Required work. Please copy every line from the following entries in which the word "name" appears.

Stored items
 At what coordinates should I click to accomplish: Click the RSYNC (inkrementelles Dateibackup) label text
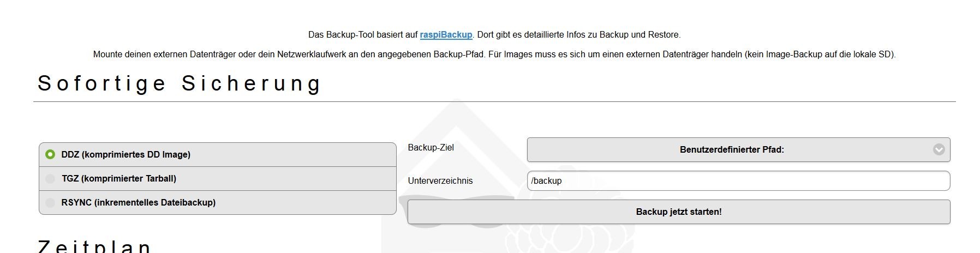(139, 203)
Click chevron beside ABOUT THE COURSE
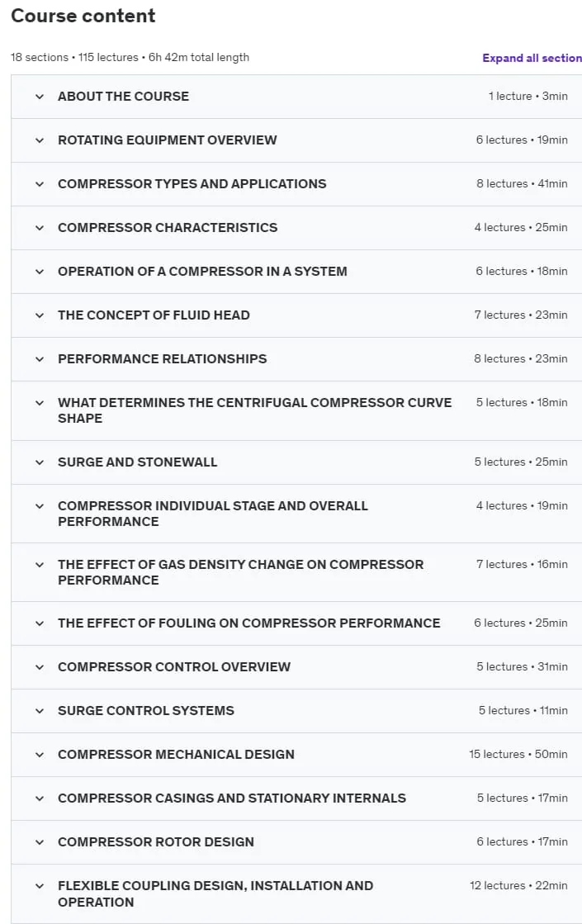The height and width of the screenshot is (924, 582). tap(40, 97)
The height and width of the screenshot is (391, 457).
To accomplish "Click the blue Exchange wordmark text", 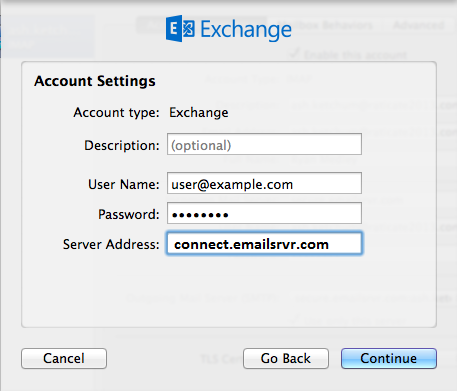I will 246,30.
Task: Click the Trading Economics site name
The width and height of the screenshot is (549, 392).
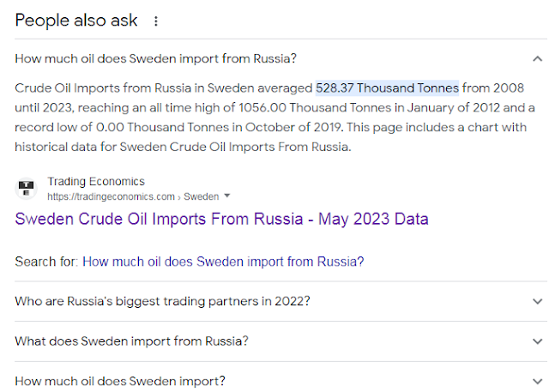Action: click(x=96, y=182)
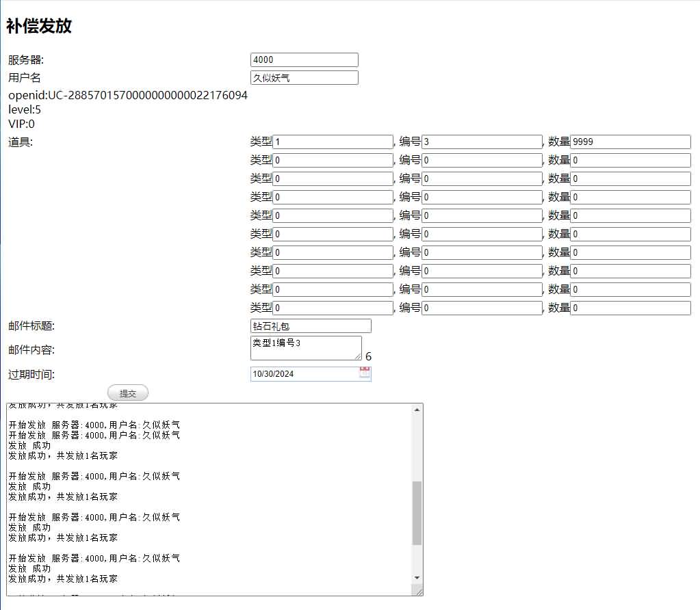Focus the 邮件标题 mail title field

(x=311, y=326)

* * *

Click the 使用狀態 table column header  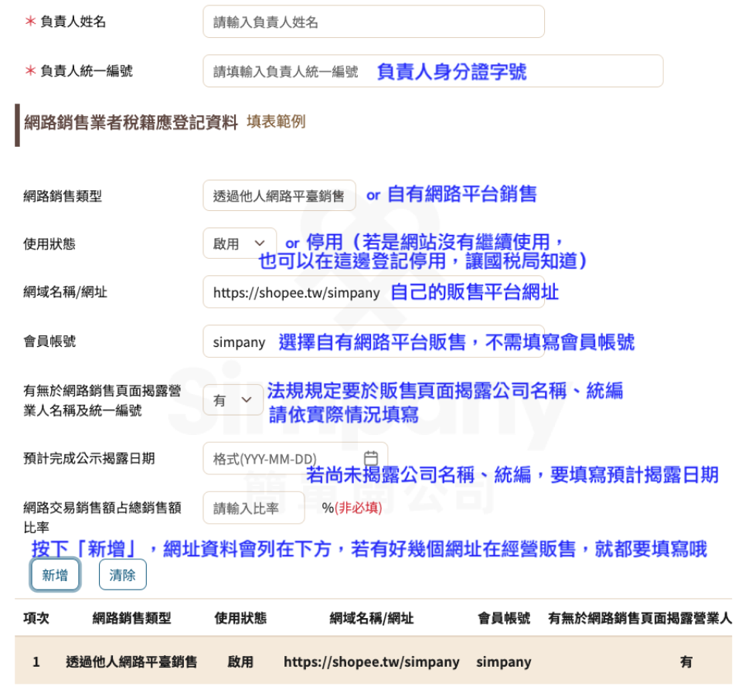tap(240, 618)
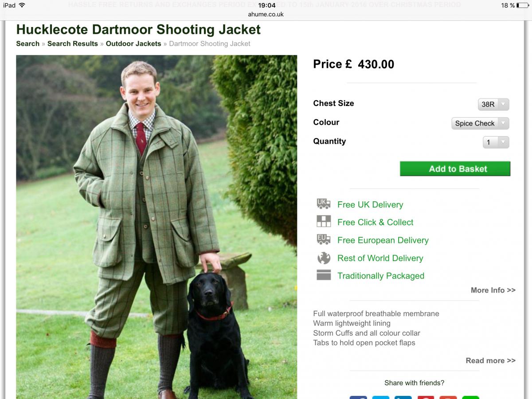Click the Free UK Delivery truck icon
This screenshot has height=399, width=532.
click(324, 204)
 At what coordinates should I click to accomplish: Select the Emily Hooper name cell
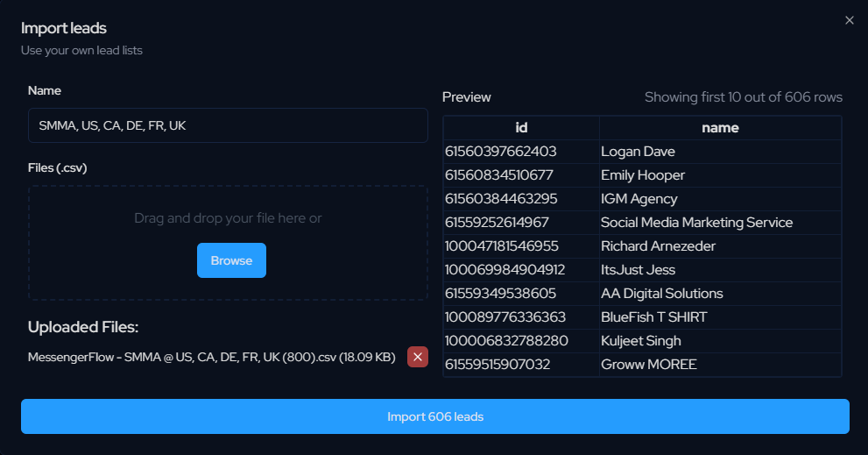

Expected output.
Task: Click the Trading Economics site name
 At what coordinates should I click to accomplish: Select the Emily Hooper name cell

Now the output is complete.